Reproduce the text of every entry below line for line, leaving out the pictures.

---- AVAILABLE DATA

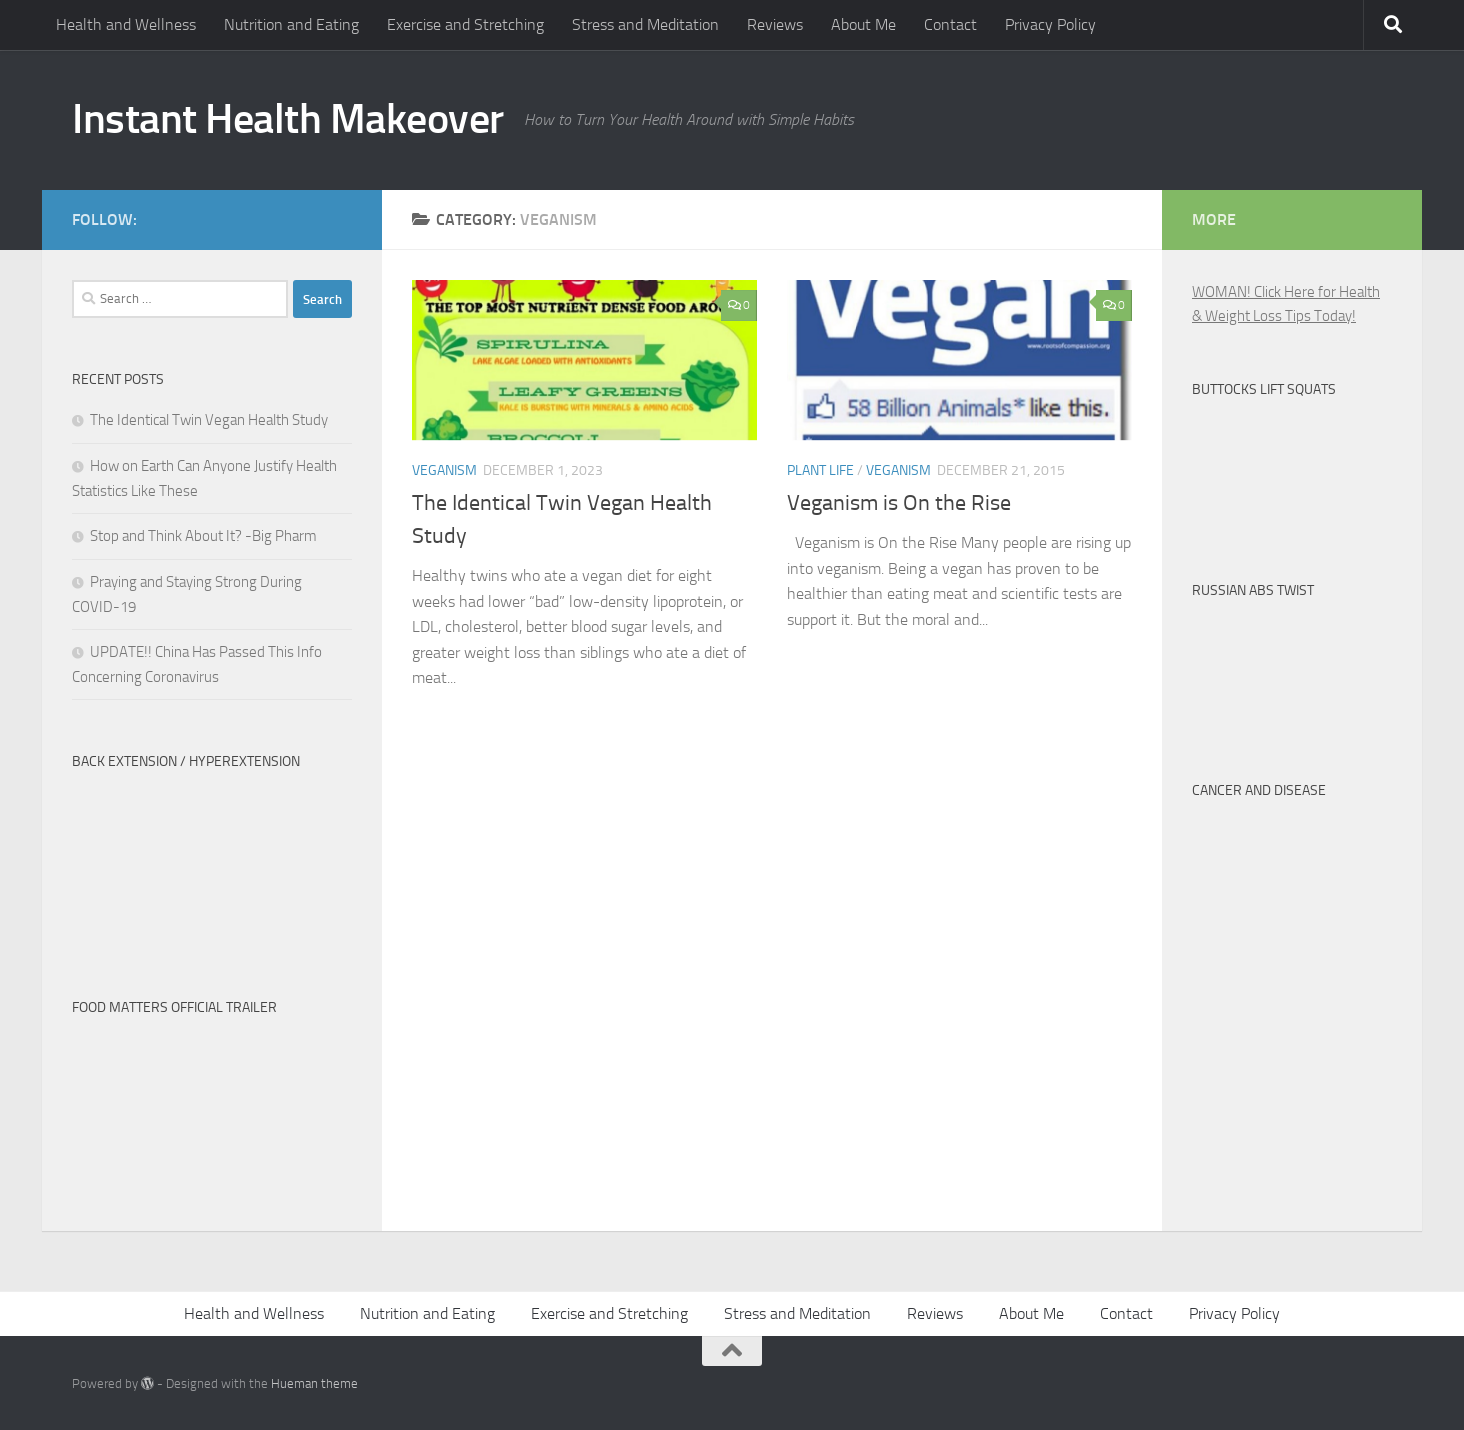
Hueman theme (314, 1383)
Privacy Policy (1050, 24)
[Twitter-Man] (308, 216)
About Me (863, 24)
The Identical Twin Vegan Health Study (209, 420)
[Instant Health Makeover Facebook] (340, 216)
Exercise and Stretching (465, 24)
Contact (950, 24)
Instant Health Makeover (288, 119)
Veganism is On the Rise (899, 503)
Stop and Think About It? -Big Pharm (203, 536)
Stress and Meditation (645, 24)
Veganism (444, 470)
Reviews (775, 24)
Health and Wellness (126, 24)
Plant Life (820, 470)
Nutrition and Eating (291, 24)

--------

→ **RESULT FOR THIS TASK**:
Hueman theme (314, 1383)
Privacy Policy (1050, 24)
[Twitter-Man] (308, 216)
About Me (863, 24)
The Identical Twin Vegan Health Study (209, 420)
[Instant Health Makeover Facebook] (340, 216)
Exercise and Stretching (465, 24)
Contact (950, 24)
Instant Health Makeover (288, 119)
Veganism is On the Rise (899, 503)
Stop and Think About It? -Big Pharm (203, 536)
Stress and Meditation (645, 24)
Veganism (444, 470)
Reviews (775, 24)
Health and Wellness (126, 24)
Plant Life (820, 470)
Nutrition and Eating (291, 24)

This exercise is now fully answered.